Work to complete:
Reproduce the lines from the start of the records through the line that contains "click(443, 37)", both ends included, without changing anything.

Data supplied:
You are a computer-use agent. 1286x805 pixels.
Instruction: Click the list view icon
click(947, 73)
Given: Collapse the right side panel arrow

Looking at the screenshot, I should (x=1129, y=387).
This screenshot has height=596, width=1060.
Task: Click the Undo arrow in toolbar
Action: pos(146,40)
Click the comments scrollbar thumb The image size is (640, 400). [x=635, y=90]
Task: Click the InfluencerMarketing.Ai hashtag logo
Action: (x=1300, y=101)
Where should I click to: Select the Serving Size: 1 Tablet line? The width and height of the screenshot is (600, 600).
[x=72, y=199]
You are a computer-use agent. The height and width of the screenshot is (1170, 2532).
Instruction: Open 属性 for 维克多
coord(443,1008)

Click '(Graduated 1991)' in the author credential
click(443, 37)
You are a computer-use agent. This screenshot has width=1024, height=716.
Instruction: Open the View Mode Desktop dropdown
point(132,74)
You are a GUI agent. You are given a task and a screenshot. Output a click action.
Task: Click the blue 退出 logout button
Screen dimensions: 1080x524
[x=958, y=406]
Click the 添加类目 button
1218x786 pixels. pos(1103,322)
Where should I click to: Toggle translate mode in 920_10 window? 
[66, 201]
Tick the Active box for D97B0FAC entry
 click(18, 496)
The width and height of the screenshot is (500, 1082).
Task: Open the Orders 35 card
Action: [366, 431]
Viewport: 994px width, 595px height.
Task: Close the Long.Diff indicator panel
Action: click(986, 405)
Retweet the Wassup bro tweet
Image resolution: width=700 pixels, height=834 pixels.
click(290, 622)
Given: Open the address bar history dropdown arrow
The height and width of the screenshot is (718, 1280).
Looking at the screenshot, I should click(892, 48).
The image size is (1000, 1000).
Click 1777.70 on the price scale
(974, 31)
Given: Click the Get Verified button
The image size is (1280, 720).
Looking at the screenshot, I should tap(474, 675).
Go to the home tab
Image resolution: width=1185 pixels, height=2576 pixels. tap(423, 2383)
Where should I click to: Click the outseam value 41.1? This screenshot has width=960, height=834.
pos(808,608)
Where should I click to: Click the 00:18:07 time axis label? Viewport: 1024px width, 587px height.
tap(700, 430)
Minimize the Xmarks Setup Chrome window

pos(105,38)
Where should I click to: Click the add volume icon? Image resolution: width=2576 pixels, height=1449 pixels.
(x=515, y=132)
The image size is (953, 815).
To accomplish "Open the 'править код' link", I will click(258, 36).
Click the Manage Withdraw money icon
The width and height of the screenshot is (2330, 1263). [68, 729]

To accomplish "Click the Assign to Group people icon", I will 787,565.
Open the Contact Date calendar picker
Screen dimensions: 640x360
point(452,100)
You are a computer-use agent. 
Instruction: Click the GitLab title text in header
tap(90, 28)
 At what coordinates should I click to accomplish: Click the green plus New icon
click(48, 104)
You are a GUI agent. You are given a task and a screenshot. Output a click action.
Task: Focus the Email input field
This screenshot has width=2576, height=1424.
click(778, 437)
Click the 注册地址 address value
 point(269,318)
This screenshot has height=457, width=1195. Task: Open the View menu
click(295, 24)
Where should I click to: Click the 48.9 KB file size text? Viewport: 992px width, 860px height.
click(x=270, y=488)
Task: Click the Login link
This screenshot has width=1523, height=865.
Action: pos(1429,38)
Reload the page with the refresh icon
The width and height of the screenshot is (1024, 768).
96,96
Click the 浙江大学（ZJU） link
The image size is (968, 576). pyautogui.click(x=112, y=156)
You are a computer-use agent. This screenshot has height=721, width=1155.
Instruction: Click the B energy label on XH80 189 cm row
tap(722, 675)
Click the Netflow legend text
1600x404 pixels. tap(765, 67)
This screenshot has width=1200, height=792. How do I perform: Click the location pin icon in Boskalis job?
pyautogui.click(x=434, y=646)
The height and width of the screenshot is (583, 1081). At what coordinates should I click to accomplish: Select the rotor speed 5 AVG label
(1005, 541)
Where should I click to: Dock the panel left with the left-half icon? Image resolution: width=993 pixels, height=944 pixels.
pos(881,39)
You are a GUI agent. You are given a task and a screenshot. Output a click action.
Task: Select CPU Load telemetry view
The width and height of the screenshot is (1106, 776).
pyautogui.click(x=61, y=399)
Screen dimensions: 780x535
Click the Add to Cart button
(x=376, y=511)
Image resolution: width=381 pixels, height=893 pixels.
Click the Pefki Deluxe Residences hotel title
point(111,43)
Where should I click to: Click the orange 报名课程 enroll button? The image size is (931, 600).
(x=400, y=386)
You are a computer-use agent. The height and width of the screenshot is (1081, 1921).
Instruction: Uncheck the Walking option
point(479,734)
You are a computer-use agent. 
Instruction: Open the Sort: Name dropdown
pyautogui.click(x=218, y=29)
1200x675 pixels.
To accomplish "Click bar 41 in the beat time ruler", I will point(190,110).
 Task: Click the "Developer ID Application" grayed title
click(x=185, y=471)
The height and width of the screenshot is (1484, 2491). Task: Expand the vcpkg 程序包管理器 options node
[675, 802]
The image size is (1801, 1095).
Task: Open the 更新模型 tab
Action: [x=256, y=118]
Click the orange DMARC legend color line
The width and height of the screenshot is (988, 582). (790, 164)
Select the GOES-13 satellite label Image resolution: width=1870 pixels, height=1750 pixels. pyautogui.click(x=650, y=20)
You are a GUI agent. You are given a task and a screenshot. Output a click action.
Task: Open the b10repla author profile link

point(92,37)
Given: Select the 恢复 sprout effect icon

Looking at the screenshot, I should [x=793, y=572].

Problem solution:
You are a computer-use agent. 1286x805 pixels.
Instruction: Click the list view icon
click(947, 73)
Given: Collapse the right side panel arrow

Looking at the screenshot, I should (x=1129, y=387).
This screenshot has height=596, width=1060.
Task: Click the Undo arrow in toolbar
Action: pos(146,40)
Click the comments scrollbar thumb The image size is (640, 400). [x=635, y=90]
Task: Click the InfluencerMarketing.Ai hashtag logo
Action: (x=1300, y=101)
Where should I click to: Select the Serving Size: 1 Tablet line? The width and height of the screenshot is (600, 600).
[x=72, y=199]
You are a computer-use agent. The height and width of the screenshot is (1170, 2532).
Instruction: Open 属性 for 维克多
coord(443,1008)

Click '(Graduated 1991)' in the author credential
click(443, 37)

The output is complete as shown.